FIFA exime al árbitro Evans tras polémica por gesto de mano
FIFA exime al árbitro de VAR Evans tras la polémica por un gesto de mano antes del Alemania–Curazao
La imagen duró apenas unos segundos, pero bastó para desatar una tormenta en pleno Mundial. Antes del 7-1 de Alemania sobre Curazao, las cámaras del centro arbitral en Dallas enfocaron al oficial de VAR australiano Evans. Con la mano derecha, formaba un gesto que muchos identificaron de inmediato: un “OK” invertido, asociado en los últimos años a simbología de supremacismo blanco.
Lo que para algunos pudo parecer una broma sin importancia, para otros fue una señal alarmante en el escenario más visto del planeta.
Investigación exprés y veredicto
FIFA reaccionó rápido. Revisó las imágenes internas del centro de árbitros en Dallas y abrió un análisis específico del gesto del australiano. El organismo buscaba una respuesta clara: ¿había violado Evans el Código Disciplinario de FIFA?
Tras estudiar el material, la respuesta fue no. El ente rector concluyó que no existían pruebas de que el árbitro hubiera infringido la normativa y lo mantuvo dentro del grupo de colegiados para el resto del torneo. Sin sanción. Sin suspensión.
La decisión llega en un contexto en el que cada detalle de la puesta en escena arbitral se examina al milímetro, sobre todo en un Mundial donde la imagen cuenta tanto como el reglamento.
La defensa de Evans: “No refleja quién soy”
Evans, de 38 años, no esperó a que el ruido bajara. Emitió un comunicado en el que negó con firmeza cualquier intención en el gesto y trató de desmontar la lectura más grave de la secuencia.

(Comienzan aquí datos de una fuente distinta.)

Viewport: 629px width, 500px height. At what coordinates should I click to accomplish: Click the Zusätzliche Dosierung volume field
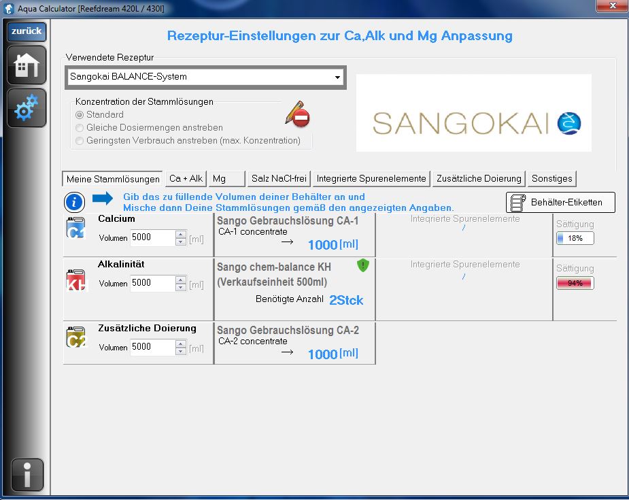click(152, 347)
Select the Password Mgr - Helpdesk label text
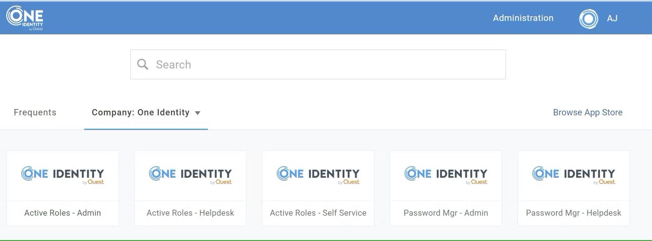The image size is (652, 241). pos(573,213)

“La cobertura posterior a este incidente simplemente no refleja quién soy”, afirmó en su declaración. Reconoció que entiende cómo se ha interpretado la imagen y mostró su pesar por ello, pero fue tajante al marcar distancia con cualquier mensaje ideológico: dejó claro que no hizo “de forma consciente ni deliberada” el símbolo que se le atribuye.
El australiano explicó que se trata de un movimiento físico inconsciente, un gesto que repite sin pensar. Apuntó a un detalle que las cámaras también captaron durante el partido: imágenes posteriores lo muestran repitiendo el mismo movimiento en varias ocasiones mientras sostiene un bolígrafo entre los dedos.

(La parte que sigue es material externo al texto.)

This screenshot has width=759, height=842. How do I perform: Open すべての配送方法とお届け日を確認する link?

Para él, la situación golpea justo en el momento cumbre de su carrera. “Arbitrar en el Mundial es el mayor honor de mi carrera y espero poder seguir apoyando a mis colegas durante el resto del torneo”, subrayó, decidido a pasar página y volver al anonimato funcional que suele rodear al equipo de VAR cuando no hay polémica.

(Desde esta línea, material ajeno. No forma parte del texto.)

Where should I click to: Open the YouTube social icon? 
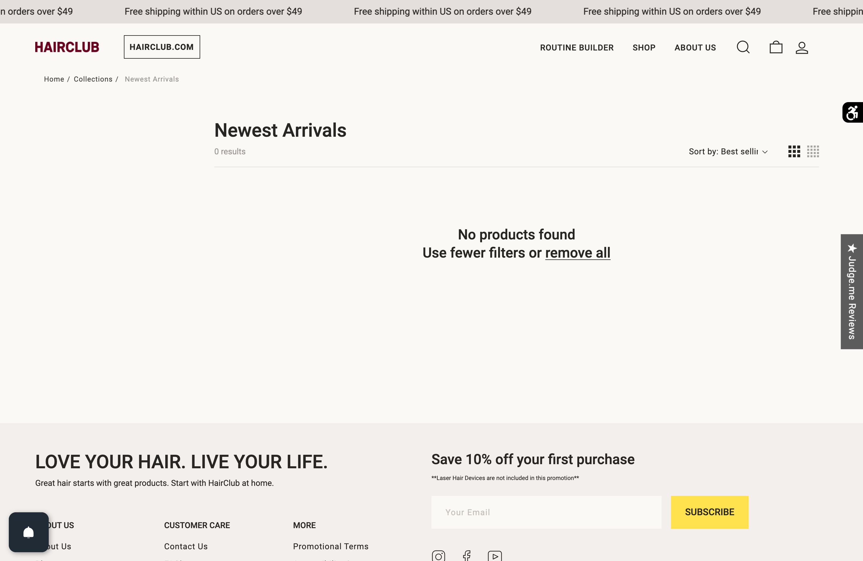[x=495, y=556]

La presión de los organismos contra la discriminación
La controversia no nació en el vacío. Organizaciones especializadas en la lucha contra la discriminación, como Fare, que trabaja de la mano de FIFA y UEFA, reaccionaron con preocupación en cuanto el gesto empezó a circular en redes.
Antes incluso de que FIFA hiciera público su dictamen, Fare fue clara en su valoración: según el asesoramiento de sus expertos, el movimiento de la mano se asemeja claramente a un “OK” invertido utilizado como símbolo de “white power” en círculos de extrema derecha a nivel global.
Ese matiz es clave. El símbolo, que durante años fue un gesto cotidiano y aparentemente inocuo, fue apropiado por grupos extremistas y, con el tiempo, incorporado a bases de datos de odio. En 2019, la Anti-Defamation League lo añadió oficialmente a su listado de símbolos utilizados por movimientos de odio, después de que extremistas lo emplearan como táctica de troleo y señal de reconocimiento interno.
Desde entonces, cada aparición pública de ese gesto, sobre todo en contextos de alta exposición, se mira con lupa.
Un aviso para el arbitraje en la era de la imagen
El caso Evans deja una conclusión incómoda para el estamento arbitral: ya no basta con acertar en el campo o en la sala de videoarbitraje. Cada gesto, cada mirada, cada movimiento en un entorno televisado puede convertirse en munición para el escrutinio global.
FIFA ha cerrado el expediente al australiano. No encontró pruebas de intención, ni base jurídica para castigarlo. Pero el episodio queda ahí, como recordatorio de que el fútbol de élite se juega también en el terreno simbólico, donde una simple posición de los dedos puede terminar cuestionando la credibilidad de todo un sistema de justicia deportiva.